In a book that is plainly designed to enhance the case for enhancing humans, a leading think tank in the UK has launched a book called Better Humans? The Politics of Enhancement and Life Extension. It includes chapters that raise problems, but the first section is simply called "the case for enhancement," and that's the tone of the book. You can download it free of charge.

The subtitle might seem to suggest that the focus is on the political debates about enhancement and its new technologies. Of course, if it had been, the book would have been very short. Because no "politics of enhancement" has yet to appear in party platforms or become a factor in leadership contests. The mainstream parties—in the U.S. as the U.K.—have hardly given it a thought. A book on that subject would need to turn the title around and tell the tale of the lack of a politics of enhancement. In fact, that would be an interesting story … and a depressing one. Despite the masterly review of these issues in the President's Council on Bioethics 2003 report Beyond Therapy, and the transhumanist aspirations of many influential players in the technology community (see the National Science Foundation's notorious 2002 report on Converging Technologies for Improving Human Performance, not only our politicians but also our church leaders seem just about as uninterested in the subject as they could be.

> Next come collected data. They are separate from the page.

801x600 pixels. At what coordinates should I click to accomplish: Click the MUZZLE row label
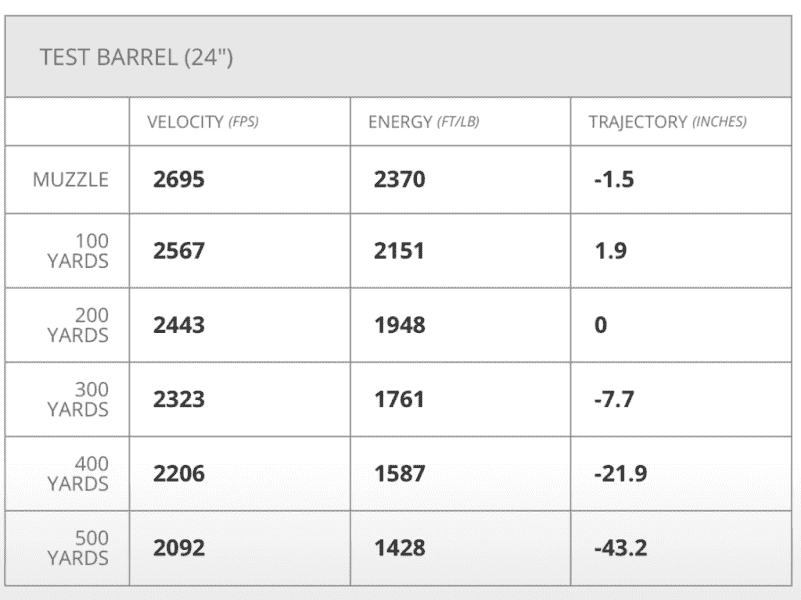point(70,181)
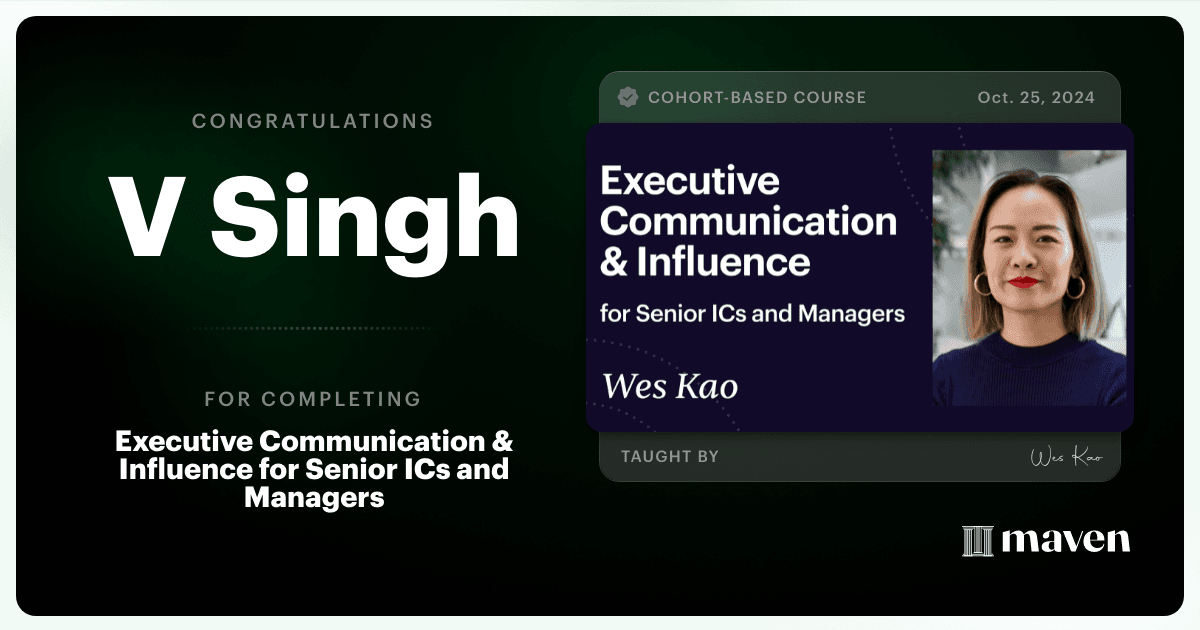Image resolution: width=1200 pixels, height=630 pixels.
Task: Click the Wes Kao italic instructor name
Action: pos(670,386)
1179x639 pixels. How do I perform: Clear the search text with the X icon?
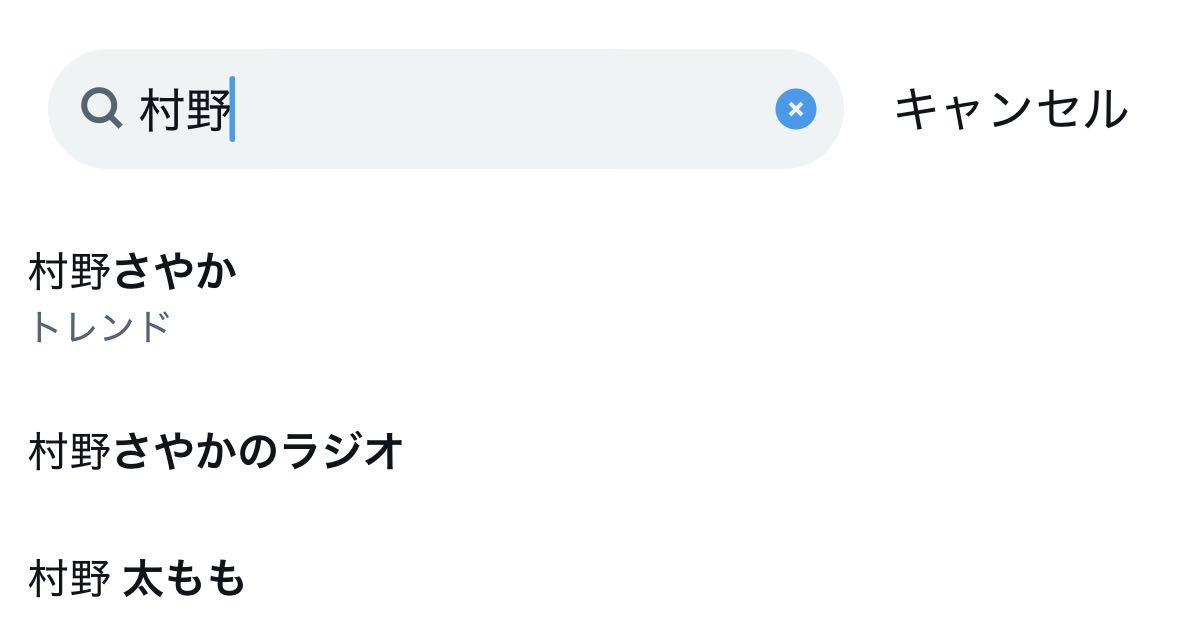[795, 109]
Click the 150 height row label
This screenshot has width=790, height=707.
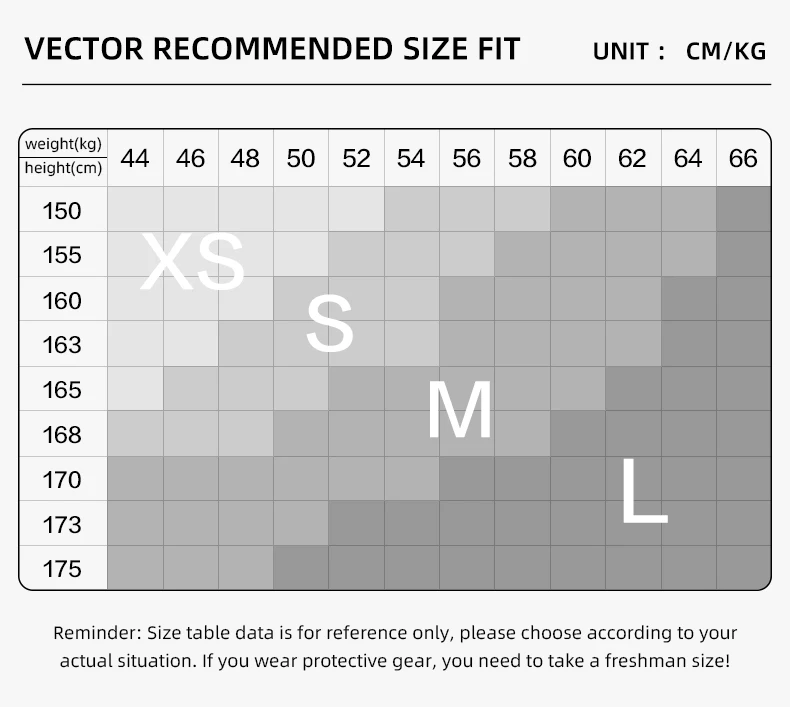pos(62,211)
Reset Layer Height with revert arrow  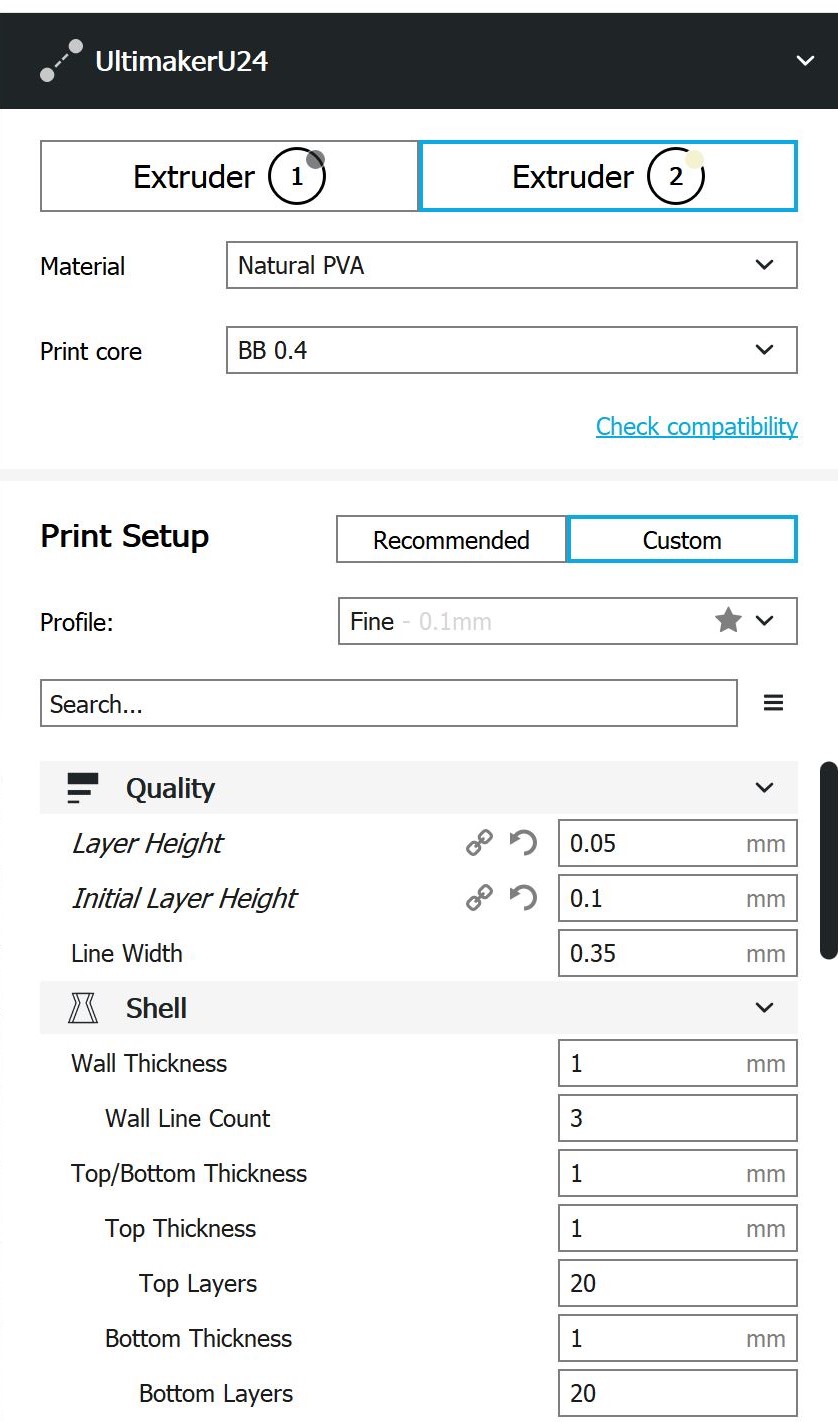click(x=523, y=843)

So Better Humans? lays out the need for a debate:

A public debate is needed now about the potential for new technologies to make us 'better than human' according to a report published today by Demos and the Welcome Trust.

Better Humans? The Politics of Enhancement and Life Extension argues that policy makers and the public must address the consequences of technologies to enhance the human mind and body, including memory-enhancing drugs, genetic selection of children, and dramatic increases in life expectancy.

These technologies haveradical policy implications, such as the potential for widespread use of memor- enhancing drugs in schools and universities, and the need for dramatic increases in the state retirement age.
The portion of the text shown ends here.